It couldn’t be more timely to see a couple blog posts on the topic of threat hunting, one from Robert M. Lee and another by Richard Bejtlich. (Updated to also add some Twitter comments links, as I think I agree with this position.) Reason? The past couple weeks I’ve been reading papers and other posts and job descriptions of “threat hunting,” as I try to figure out what that means and what it does in a security organization.
See, I’ve been part of the infosec community since around 2001 in some for or other. But around 2014-2015 or so, I fell a bit out of touch; I didn’t read much from twitter or other blogs and feeds of mine and didn’t really do any cons or other learning. As such, I turn around in 2016 and plug back in, and things like “kill chain” and “threat hunting” take me a bit by surprise at how suddenly they’ve popped up. And in the case of the latter term, I’ve been trying to figure out where it came from and what it really means. I mean, I like the idea of the task, but it doesn’t seem like a full time position to me; it seems like an amalgamation of other duties, or maybe just a way to save money on external pen/red team tests by getting internal offense members, and concocting some additional things for them to do so you don’t lose them to boredom.
(Side note, it’s an interesting time, where organizations want to do more than just strictly blue things, but it’s hard to make sure your offense-minded folks don’t get bored or jump for those flashy full-time pentesting gigs. Likewise, blue tools and signatures are reaching their limits of usefulness, but other techniques and detection and analysis require more effort, intelligence, and experience to wield for proper value; enter offensive minds.)
My confusion stems from hearing about the tasks, and not being sure if the hunter is looking for latent, active compromises in dark corners of the enterprise, or if they are testing for weak points in an organization’s posture and providing fixes. Or maybe they are like architects for new tools like UBA/UEBA as they attempt to emulate attackers and define how detection tools may help identify them better, especially when you have to rely on behavior and anomalies rather than hard signatures or IoCs (hey, there’s another surprise term that is new!). To me, security is not just about watching alerts in a SOC, but about constantly improving the position of the security functions. In a sense, I’m always looking for ways to have more complete visibility, or at least know where my blind spots may be. Role-playing and tabletop exercises help stimulate that thinking as well. Things like analyzing a new vulnerability announced and how to tell if that affects or has already affected me, or a new minor incident and what pieces of information are annoying to procure. Every blue question has a chance to improve the environment.
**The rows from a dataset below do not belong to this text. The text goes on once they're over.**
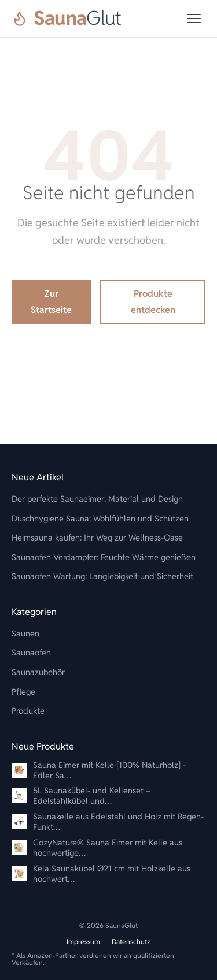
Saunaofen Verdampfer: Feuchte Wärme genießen (104, 557)
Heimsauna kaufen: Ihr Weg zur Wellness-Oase (97, 537)
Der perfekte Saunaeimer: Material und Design (97, 498)
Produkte (28, 710)
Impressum (83, 941)
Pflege (23, 691)
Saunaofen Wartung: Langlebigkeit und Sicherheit (102, 576)
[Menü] (194, 18)
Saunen (25, 633)
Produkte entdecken (153, 301)
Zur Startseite (51, 301)
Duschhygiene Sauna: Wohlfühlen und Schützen (100, 518)
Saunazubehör (38, 672)
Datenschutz (131, 941)
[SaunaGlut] (67, 18)
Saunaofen (31, 652)
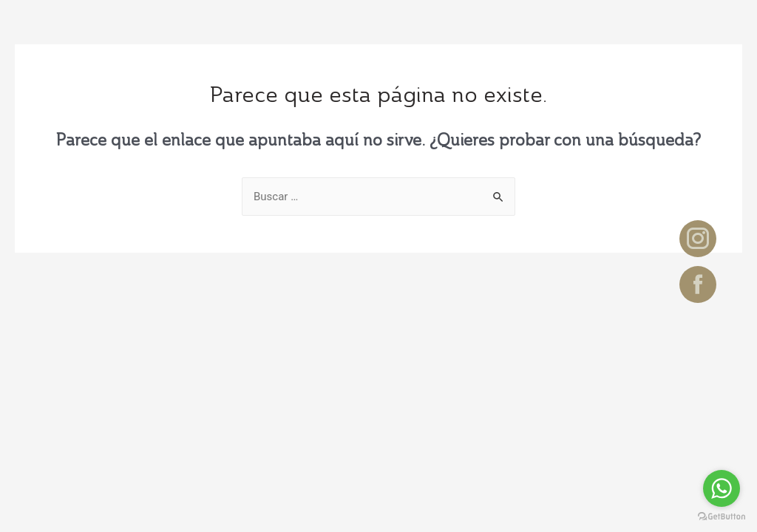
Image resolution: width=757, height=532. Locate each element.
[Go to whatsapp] (722, 488)
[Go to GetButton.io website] (722, 516)
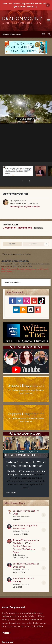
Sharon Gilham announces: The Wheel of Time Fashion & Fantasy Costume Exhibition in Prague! (26, 539)
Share (12, 237)
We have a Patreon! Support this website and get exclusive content (24, 5)
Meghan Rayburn (19, 194)
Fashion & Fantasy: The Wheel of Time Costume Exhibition (26, 457)
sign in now (6, 259)
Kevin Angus (20, 548)
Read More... (12, 486)
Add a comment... (12, 276)
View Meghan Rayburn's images (25, 200)
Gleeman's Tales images (17, 220)
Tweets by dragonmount (14, 631)
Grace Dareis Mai (22, 510)
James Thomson (22, 524)
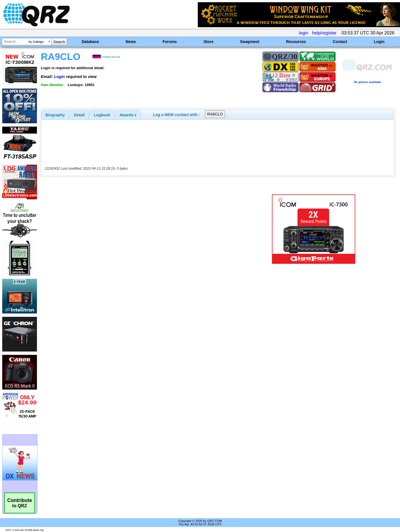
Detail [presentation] (79, 115)
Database (90, 42)
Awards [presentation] (128, 115)
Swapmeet (250, 42)
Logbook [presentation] (102, 115)
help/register (324, 33)
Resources (296, 42)
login (304, 33)
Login (379, 42)
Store (209, 42)
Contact (340, 42)
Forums (169, 42)
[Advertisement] (140, 229)
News (131, 42)
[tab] (55, 115)
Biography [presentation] (55, 115)
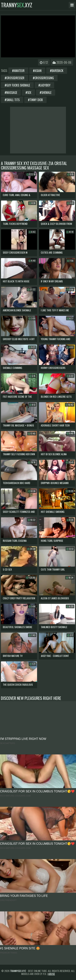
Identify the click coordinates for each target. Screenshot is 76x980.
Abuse (52, 974)
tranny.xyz (16, 5)
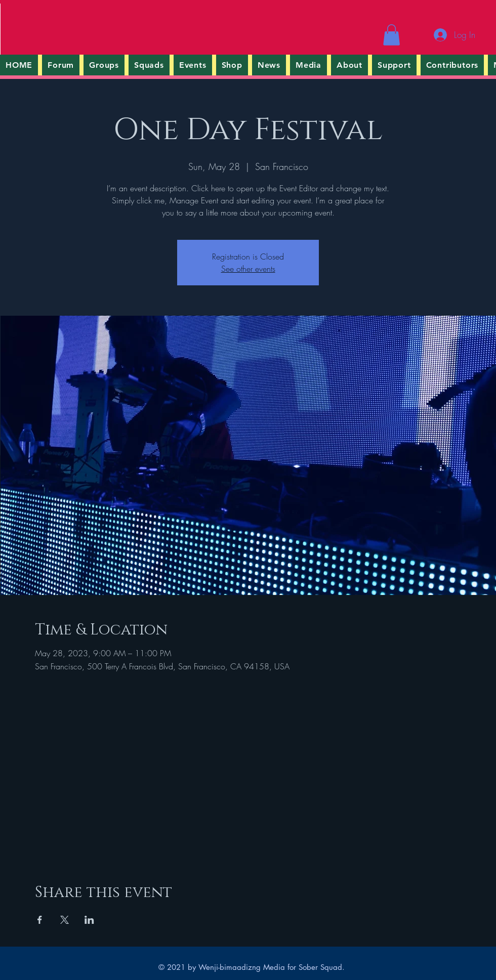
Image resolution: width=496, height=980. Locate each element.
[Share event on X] (64, 920)
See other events (248, 269)
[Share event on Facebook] (39, 920)
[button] (391, 35)
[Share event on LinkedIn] (89, 920)
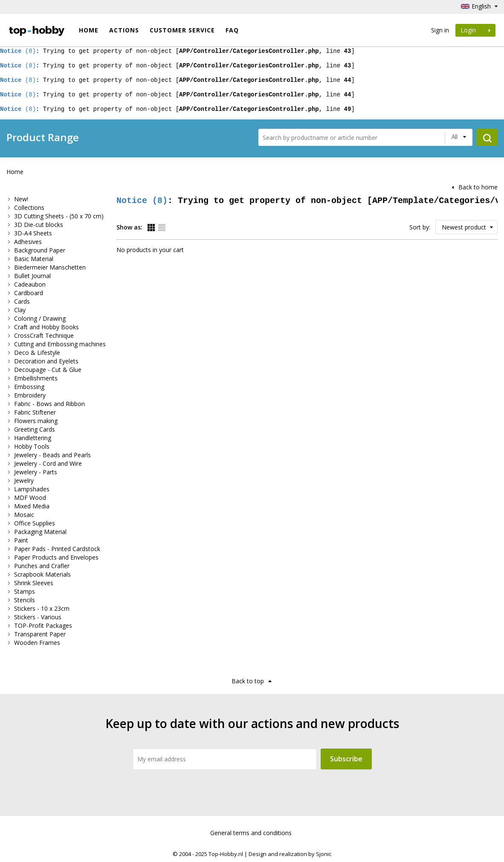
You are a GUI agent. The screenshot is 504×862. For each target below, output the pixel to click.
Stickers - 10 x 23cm (42, 608)
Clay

Also, is a threat hunter part of the blue team, part of the IR team, or part of an internal red team? Or maybe some combination of two or more of those areas; a sort of way to fill in some time between other tasks. Is it a way to get your SOC members something a little more mentally stimulating than watching alerts all day? Does it complement or replace role-playing exercises?
Anyway, I don’t have these answers yet, but these were timely articles on a topic I’ve been currently wrestling with.